The abstract base class for all Workers. You implement two methods:

Method Required Purpose
get_agent_types() Yes Returns the list of agent types this Worker handles. Drives routing and worker registration.
process_command(command, context) Yes Core business logic. Receives a command object and an AgentContext. Return an AgentTaskResult or dict.

The base class handles, transparently:

  • Message lifecycle (parse, decode, acknowledge, persist)
  • Workspace provisioning per session/task
  • Plugin hook execution (on_task_start, on_task_complete, etc.)
  • Sub-agent call orchestration (suspend, resume, cascade cancel)
  • History persistence (in-memory or pluggable backend)

AgentContext

The per-task runtime context. Available as the second argument to process_command().

async def process_command(self, command, context: AgentContext):
    # Streaming output
    await context.emit_chunk("Step 1 complete\n")

    # State transitions
    await context.emit_state("analyzing")

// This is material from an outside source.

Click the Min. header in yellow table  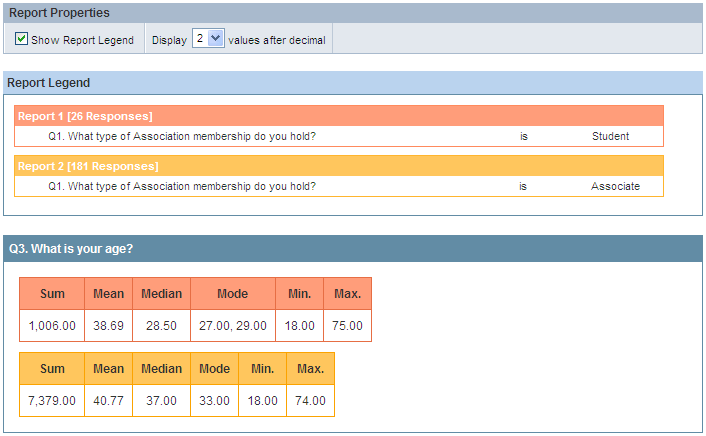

    # Artifacts / structured data
    await context.emit_artifact(ArtifactEvent(url="https://example.com/output.json"))

    # Call another agent (with optional suspend-and-wait)
    reply = await context.call_agent(
        target_agent_type="translator",
        content="Hello world",
        wait_for_reply=True,
    )

    # Scatter-gather fan-out
    group = await context.dispatch_group([
        {"target_agent_type": "researcher", "content": "Find references"},
        {"target_agent_type": "writer",    "content": "Draft summary"},
    ])
    results = await context.collect_group_results(group["task_group_id"])

    # Ask the end-user a question (suspends the task)
    return await context.ask_user(AskUserEvent(prompt="Approve deployment?"))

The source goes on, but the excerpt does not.